* Action item
Keeping every word intact, reproduce all of the records.

Records excerpted from a collection:
+ + + + +

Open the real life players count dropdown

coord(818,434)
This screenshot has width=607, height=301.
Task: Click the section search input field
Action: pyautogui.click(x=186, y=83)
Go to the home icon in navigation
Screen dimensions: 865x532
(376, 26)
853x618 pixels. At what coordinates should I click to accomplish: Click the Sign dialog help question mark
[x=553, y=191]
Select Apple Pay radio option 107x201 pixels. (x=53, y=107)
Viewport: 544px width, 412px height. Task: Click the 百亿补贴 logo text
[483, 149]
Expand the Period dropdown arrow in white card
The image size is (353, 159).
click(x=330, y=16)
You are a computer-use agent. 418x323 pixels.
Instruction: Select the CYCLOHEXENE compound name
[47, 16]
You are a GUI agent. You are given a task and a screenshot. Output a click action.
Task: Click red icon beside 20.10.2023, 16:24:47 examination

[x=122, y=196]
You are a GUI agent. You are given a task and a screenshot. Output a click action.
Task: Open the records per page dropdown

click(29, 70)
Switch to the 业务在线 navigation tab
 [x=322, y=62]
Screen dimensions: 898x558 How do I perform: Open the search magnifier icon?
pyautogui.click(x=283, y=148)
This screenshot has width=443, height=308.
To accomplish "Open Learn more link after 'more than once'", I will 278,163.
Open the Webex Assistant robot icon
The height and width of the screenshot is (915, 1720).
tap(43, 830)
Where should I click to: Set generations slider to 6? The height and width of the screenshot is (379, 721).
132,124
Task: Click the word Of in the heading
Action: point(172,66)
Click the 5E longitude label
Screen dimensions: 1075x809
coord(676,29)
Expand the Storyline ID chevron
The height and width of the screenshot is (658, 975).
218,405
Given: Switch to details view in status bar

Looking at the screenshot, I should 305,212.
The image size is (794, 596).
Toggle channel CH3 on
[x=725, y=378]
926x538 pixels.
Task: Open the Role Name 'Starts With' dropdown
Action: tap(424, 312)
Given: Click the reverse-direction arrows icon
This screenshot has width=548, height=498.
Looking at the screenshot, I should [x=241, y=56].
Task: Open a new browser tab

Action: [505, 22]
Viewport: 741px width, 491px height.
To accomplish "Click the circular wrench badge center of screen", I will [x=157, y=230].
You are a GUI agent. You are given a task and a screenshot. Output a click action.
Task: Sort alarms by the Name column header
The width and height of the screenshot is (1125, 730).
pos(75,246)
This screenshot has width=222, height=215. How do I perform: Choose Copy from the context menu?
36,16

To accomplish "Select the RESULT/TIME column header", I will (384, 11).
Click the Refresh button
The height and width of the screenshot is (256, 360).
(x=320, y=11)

+ + + + +

* Exercise answer
Open the real life players count dropdown

coord(818,434)
This screenshot has width=607, height=301.
Task: Click the section search input field
Action: pyautogui.click(x=186, y=83)
Go to the home icon in navigation
Screen dimensions: 865x532
(376, 26)
853x618 pixels. At what coordinates should I click to accomplish: Click the Sign dialog help question mark
[x=553, y=191]
Select Apple Pay radio option 107x201 pixels. (x=53, y=107)
Viewport: 544px width, 412px height. Task: Click the 百亿补贴 logo text
[483, 149]
Expand the Period dropdown arrow in white card
The image size is (353, 159).
click(x=330, y=16)
You are a computer-use agent. 418x323 pixels.
Instruction: Select the CYCLOHEXENE compound name
[47, 16]
You are a GUI agent. You are given a task and a screenshot. Output a click action.
Task: Click red icon beside 20.10.2023, 16:24:47 examination

[x=122, y=196]
You are a GUI agent. You are given a task and a screenshot. Output a click action.
Task: Open the records per page dropdown

click(29, 70)
Switch to the 业务在线 navigation tab
 [x=322, y=62]
Screen dimensions: 898x558 How do I perform: Open the search magnifier icon?
pyautogui.click(x=283, y=148)
This screenshot has width=443, height=308.
To accomplish "Open Learn more link after 'more than once'", I will 278,163.
Open the Webex Assistant robot icon
The height and width of the screenshot is (915, 1720).
tap(43, 830)
Where should I click to: Set generations slider to 6? The height and width of the screenshot is (379, 721).
132,124
Task: Click the word Of in the heading
Action: point(172,66)
Click the 5E longitude label
Screen dimensions: 1075x809
coord(676,29)
Expand the Storyline ID chevron
The height and width of the screenshot is (658, 975).
218,405
Given: Switch to details view in status bar

Looking at the screenshot, I should 305,212.
The image size is (794, 596).
Toggle channel CH3 on
[x=725, y=378]
926x538 pixels.
Task: Open the Role Name 'Starts With' dropdown
Action: tap(424, 312)
Given: Click the reverse-direction arrows icon
This screenshot has width=548, height=498.
Looking at the screenshot, I should [x=241, y=56].
Task: Open a new browser tab

Action: [505, 22]
Viewport: 741px width, 491px height.
To accomplish "Click the circular wrench badge center of screen", I will [x=157, y=230].
You are a GUI agent. You are given a task and a screenshot. Output a click action.
Task: Sort alarms by the Name column header
The width and height of the screenshot is (1125, 730).
pos(75,246)
This screenshot has width=222, height=215. How do I perform: Choose Copy from the context menu?
36,16

To accomplish "Select the RESULT/TIME column header", I will (384, 11).
Click the Refresh button
The height and width of the screenshot is (256, 360).
(x=320, y=11)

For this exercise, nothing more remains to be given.